In the light of my hon. Friend’s points, I have an interesting fact that he might enjoy: “encourage” was added to the Suicide Act by the last Labour Government in 2009, and replaced “aids” and “abets”, so it is not that archaic.

Danny Kruger Portrait Danny Kruger
- Hansard - - - Excerpts

My goodness, 2009 might be in the mists of history for the hon. Member for Rother Valley, but it was the last Labour Government. That is very good to know, and I am grateful to my hon. Friend.

The hon. Member for Spen Valley made the point, which is quite often made in defence of the Bill, that there is currently no framework to spot coercion, therefore the Bill creates greater protections for people. The fact is that, as the hon. Member for Bradford West said, there is no law that currently allows assisted dying, so no framework is necessary to prohibit encouragement or inducement to an assisted death—the opportunity does not exist. I think everyone must acknowledge that, if we pass the Bill, we may open up a new avenue for abuse, and it is necessary that the Bill close it off. That is right and appropriate.

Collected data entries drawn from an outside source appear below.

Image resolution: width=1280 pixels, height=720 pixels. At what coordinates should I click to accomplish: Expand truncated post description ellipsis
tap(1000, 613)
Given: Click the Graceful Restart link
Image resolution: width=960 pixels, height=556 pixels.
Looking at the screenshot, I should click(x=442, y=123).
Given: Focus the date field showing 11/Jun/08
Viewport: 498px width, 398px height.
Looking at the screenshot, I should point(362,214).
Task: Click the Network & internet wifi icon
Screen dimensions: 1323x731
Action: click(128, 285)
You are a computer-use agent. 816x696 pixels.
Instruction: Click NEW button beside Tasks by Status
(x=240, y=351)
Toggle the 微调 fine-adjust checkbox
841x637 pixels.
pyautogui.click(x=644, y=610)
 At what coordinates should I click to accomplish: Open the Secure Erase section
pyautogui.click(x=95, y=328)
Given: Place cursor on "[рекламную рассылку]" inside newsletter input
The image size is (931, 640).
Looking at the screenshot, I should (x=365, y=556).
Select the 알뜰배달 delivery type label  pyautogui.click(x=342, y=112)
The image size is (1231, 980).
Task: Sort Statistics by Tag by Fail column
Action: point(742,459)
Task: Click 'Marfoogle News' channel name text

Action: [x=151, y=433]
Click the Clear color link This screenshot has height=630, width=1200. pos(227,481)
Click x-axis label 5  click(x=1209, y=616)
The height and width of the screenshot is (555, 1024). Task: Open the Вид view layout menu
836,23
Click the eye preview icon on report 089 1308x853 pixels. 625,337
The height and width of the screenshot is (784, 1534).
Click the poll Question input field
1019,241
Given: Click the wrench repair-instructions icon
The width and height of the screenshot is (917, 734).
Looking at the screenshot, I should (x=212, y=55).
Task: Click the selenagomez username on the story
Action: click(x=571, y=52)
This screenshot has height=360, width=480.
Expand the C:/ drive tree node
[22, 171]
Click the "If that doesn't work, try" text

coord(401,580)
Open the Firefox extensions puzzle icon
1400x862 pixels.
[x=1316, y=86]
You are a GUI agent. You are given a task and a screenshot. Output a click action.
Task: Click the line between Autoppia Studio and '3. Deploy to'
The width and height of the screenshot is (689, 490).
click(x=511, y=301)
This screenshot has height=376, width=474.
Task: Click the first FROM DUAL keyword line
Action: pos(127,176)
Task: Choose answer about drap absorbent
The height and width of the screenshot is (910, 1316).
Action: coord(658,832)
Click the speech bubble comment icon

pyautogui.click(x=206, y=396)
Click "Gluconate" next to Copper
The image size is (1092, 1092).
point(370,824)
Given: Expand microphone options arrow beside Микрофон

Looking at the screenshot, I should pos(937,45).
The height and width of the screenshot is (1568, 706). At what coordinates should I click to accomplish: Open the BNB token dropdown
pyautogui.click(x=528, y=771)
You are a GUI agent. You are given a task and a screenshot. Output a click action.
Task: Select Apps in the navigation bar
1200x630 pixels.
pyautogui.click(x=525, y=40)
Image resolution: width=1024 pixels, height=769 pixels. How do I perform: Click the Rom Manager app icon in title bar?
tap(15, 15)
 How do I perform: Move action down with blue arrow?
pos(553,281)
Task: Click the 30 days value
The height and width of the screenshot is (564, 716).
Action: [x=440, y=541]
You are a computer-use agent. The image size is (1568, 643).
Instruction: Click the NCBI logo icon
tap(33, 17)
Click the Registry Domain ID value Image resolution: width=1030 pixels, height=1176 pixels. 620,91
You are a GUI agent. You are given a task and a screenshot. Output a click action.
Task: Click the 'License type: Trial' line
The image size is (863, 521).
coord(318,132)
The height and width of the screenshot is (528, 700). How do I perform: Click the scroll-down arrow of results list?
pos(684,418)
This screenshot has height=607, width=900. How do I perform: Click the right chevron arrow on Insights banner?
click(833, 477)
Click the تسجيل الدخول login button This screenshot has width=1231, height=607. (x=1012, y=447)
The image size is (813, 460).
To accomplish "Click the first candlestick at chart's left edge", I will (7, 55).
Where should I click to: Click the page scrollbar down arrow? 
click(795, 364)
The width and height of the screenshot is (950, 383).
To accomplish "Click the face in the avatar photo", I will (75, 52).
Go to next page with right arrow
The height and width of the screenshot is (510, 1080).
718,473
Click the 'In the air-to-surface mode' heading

Coercion and abuse no doubt go on and are tragically common, but the answer to that problem is not to legalise assisted suicide and put a regulatory framework around it with limited protections against coercion and influence. We have to deal with the terrible cancer of abuse and coercion that exists in our society, as the hon. Member for Bradford West said. If we are concerned about undue pressure in families, that should be our social mission. If we are to have an assisted dying law, let us make it as strong as possible. As I say, we are potentially opening up a new avenue for abuse within families.